Jefferson County v. Acker, No. 94-6400

CourtU.S. Court of Appeals — Eleventh Circuit
Writing for the CourtBefore TJOFLAT, Chief Judge, KRAVITCH, HATCHETT, ANDERSON, EDMONDSON, COX, BIRCH, DUBINA, BLACK, CARNES and BARKETT; COX; Acker; We must determine, then, whether Judges Acker and Clemon may be considered the federal government or its instrumentalitie
Citation92 F.3d 1561
PartiesJEFFERSON COUNTY, a political subdivision of the State of Alabama, Plaintiff-Appellant, v. William M. ACKER, Jr., Defendant-Appellee. JEFFERSON COUNTY, a political subdivision of the State of Alabama, Plaintiff-Appellant, v. U.W. CLEMON, Defendant-Appellee.
Docket NumberNo. 94-6400
Decision Date30 August 1996

Page 1561

92 F.3d 1561
65 USLW 2170
JEFFERSON COUNTY, a political subdivision of the State of
Alabama, Plaintiff-Appellant,
v.
William M. ACKER, Jr., Defendant-Appellee.
JEFFERSON COUNTY, a political subdivision of the State of
Alabama, Plaintiff-Appellant,
v.
U.W. CLEMON, Defendant-Appellee.
No. 94-6400.
United States Court of Appeals,
Eleventh Circuit.
Aug. 30, 1996.

Page 1563

Edwin A. Strickland, Jeffrey M. Sewell, Charles S. Wagner, Birmingham, AL, for Appellant.

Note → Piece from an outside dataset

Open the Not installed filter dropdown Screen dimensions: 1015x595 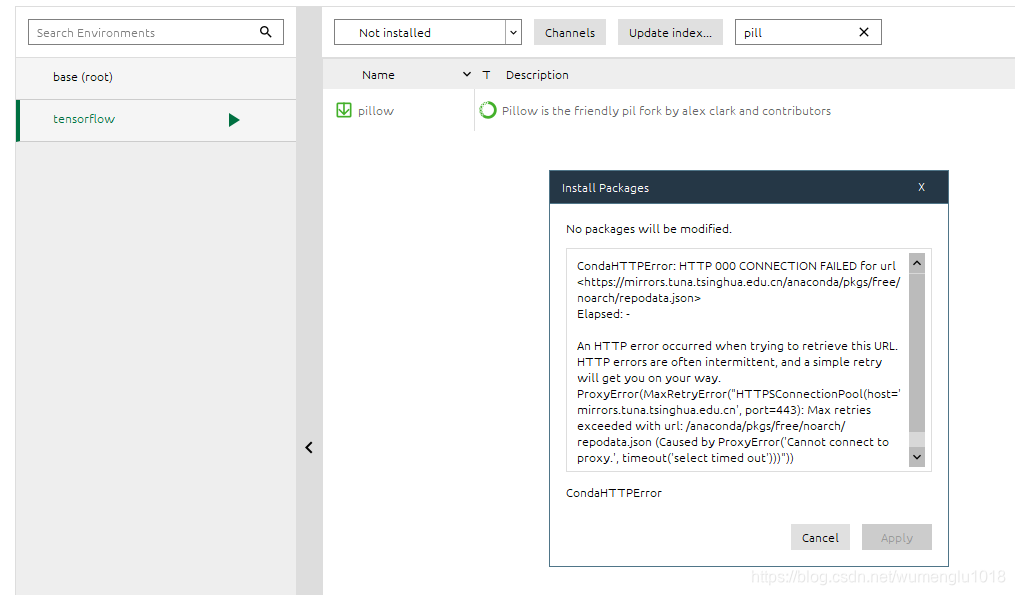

Irwin W. Stolz, Jr., Seaton D. Purdom, Gambrell & Stolz, Atlanta, GA, for Acker & Clemon.

Kevin M. Forde, Richard J. Prendergast, Chicago, IL, for Federal Judges Association (Amicus).

Appeals from the United States District Court for the Northern District of Alabama.

Before TJOFLAT, Chief Judge, KRAVITCH, HATCHETT, ANDERSON, EDMONDSON, COX, BIRCH, DUBINA, BLACK, CARNES and BARKETT, Circuit Judges, and HENDERSON *, Senior Circuit Judge.

COX, Circuit Judge:

We decide in this case whether Jefferson County, Alabama, may impose on federal judges holding office under Article III of the Constitution 1 a tax for the privilege of engaging in their occupation within the county. We hold that such a tax violates the Supremacy Clause of the Constitution. 2

I. FACTS AND PROCEDURAL HISTORY

Jefferson County, Alabama, sued William M. Acker, Jr., and U.W. Clemon, United States District Judges for the Northern District of Alabama, to recover delinquent county taxes due under Jefferson County Ordinance No. 1120. Ordinance No. 1120 imposes a license or privilege tax (the "privilege tax") on persons not otherwise required to pay any license or privilege tax to the State of Alabama or Jefferson County. The ordinance provides:

It shall be unlawful for any person to engage in or follow any vocation, occupation, calling or profession ... within the County on or after the 1st day of January, 1988, without paying license fees to the County for the privilege of engaging in or following such vocation, occupation, calling or profession, which license fees shall be measured by one-half percent ( 1/2%) of the gross receipts of each such person.

Jefferson County, Ala., Ordinance No. 1120, § 2 (Sept. 29, 1987).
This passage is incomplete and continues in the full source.